Task to carry out:
The answer should consist solely of the lines from the first one below through the line containing "This screenshot has height=217, width=530.", copied exactly.

Supplied data:
════

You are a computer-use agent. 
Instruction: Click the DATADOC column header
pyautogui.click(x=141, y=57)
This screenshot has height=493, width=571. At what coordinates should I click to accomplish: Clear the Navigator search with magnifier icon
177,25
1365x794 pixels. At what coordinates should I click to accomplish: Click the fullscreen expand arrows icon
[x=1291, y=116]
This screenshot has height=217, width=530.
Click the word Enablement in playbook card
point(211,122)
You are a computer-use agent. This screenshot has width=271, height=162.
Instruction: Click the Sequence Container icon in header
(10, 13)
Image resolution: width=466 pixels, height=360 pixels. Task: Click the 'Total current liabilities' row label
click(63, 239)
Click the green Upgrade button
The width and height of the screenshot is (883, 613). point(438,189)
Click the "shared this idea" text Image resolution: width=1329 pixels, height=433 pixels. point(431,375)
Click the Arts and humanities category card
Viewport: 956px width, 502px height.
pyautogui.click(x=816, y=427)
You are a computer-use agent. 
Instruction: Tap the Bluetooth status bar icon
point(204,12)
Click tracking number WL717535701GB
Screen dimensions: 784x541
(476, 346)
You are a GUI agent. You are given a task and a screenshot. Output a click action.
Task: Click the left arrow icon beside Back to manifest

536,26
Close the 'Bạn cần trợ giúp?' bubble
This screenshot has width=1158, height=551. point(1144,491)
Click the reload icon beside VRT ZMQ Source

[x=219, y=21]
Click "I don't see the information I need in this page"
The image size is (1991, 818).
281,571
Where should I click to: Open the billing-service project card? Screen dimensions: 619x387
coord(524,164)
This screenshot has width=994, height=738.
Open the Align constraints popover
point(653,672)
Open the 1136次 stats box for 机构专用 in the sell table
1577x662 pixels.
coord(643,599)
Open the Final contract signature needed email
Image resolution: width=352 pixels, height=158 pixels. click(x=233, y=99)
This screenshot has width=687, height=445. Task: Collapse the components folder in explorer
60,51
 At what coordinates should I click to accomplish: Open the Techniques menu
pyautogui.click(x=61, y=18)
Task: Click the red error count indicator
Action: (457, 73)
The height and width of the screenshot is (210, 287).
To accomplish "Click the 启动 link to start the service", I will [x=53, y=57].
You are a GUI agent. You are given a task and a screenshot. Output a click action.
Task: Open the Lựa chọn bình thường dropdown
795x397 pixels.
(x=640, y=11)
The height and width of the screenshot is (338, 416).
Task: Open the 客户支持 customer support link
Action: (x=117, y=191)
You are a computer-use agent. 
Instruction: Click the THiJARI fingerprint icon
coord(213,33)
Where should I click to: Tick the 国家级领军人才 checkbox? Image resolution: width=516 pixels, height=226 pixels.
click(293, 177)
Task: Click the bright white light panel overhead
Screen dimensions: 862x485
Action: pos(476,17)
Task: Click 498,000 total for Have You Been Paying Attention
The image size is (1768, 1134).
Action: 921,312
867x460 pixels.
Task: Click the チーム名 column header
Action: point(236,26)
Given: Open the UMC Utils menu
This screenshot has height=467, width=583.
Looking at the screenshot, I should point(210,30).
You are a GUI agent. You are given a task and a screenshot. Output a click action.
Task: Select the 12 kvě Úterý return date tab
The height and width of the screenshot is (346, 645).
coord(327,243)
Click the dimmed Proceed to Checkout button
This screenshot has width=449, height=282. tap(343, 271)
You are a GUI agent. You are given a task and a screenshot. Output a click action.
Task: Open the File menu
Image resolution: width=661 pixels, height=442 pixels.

════

Response area:
You are a computer-use agent. 
Instruction: Click the DATADOC column header
pyautogui.click(x=141, y=57)
This screenshot has height=493, width=571. At what coordinates should I click to accomplish: Clear the Navigator search with magnifier icon
177,25
1365x794 pixels. At what coordinates should I click to accomplish: Click the fullscreen expand arrows icon
[x=1291, y=116]
This screenshot has height=217, width=530.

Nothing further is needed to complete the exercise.